- [Problem statement]:
Look for "Image" in the records and copy every line that has it.
[[ Supplied data, beginning ]]
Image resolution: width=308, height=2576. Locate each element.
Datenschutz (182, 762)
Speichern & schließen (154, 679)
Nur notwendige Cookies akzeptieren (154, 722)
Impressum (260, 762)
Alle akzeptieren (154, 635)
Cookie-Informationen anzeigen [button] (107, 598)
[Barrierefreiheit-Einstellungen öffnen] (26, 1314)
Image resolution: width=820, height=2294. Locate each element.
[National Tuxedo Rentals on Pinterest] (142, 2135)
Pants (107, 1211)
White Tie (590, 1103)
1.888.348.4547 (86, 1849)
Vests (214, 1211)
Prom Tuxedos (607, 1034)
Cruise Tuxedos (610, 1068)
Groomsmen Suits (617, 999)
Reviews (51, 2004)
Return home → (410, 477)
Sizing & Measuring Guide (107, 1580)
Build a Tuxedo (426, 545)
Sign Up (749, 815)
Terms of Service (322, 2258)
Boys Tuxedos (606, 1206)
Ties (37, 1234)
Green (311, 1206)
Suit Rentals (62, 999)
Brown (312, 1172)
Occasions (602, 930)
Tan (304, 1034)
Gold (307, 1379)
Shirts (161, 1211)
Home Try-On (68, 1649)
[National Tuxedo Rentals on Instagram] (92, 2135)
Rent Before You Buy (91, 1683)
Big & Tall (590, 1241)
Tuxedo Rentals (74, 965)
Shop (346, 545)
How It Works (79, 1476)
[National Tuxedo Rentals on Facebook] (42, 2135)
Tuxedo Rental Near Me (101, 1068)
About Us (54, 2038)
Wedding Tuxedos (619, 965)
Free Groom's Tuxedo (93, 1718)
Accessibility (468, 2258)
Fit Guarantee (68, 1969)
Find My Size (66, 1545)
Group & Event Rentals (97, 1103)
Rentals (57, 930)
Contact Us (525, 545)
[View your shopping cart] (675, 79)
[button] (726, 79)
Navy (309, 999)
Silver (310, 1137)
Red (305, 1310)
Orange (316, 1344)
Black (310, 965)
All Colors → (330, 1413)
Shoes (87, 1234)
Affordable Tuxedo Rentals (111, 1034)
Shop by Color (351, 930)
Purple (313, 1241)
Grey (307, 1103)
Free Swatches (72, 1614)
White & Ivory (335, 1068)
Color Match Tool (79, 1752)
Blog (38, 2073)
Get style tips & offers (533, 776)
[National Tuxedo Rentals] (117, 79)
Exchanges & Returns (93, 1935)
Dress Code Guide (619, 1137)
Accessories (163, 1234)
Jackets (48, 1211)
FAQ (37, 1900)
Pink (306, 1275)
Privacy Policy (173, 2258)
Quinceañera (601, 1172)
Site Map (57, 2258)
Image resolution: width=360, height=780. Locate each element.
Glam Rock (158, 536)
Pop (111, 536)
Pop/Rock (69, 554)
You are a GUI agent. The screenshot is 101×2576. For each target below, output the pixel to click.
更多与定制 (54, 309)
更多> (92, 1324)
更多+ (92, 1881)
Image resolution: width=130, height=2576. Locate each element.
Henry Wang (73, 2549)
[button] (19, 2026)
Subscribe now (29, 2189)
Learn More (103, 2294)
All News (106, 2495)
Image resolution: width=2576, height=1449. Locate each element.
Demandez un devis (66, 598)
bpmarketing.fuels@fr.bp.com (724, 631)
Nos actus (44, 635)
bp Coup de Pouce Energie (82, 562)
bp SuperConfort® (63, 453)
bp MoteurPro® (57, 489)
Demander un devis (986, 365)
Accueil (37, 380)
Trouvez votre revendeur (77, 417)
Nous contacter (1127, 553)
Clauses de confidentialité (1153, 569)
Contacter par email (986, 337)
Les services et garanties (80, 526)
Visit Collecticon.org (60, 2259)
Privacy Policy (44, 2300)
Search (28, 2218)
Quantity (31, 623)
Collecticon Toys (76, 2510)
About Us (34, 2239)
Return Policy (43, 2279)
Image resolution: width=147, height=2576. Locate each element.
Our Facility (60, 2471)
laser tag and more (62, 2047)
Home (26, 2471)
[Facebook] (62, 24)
[[ Supplied data, end ]]
- [Response to this exercise]:
Image resolution: width=308, height=2576. Locate each element.
Image resolution: width=820, height=2294. Locate each element.
Image resolution: width=360, height=780. Locate each element.
Image resolution: width=130, height=2576. Locate each element.
Image resolution: width=2576, height=1449. Locate each element.
Image resolution: width=147, height=2576. Locate each element.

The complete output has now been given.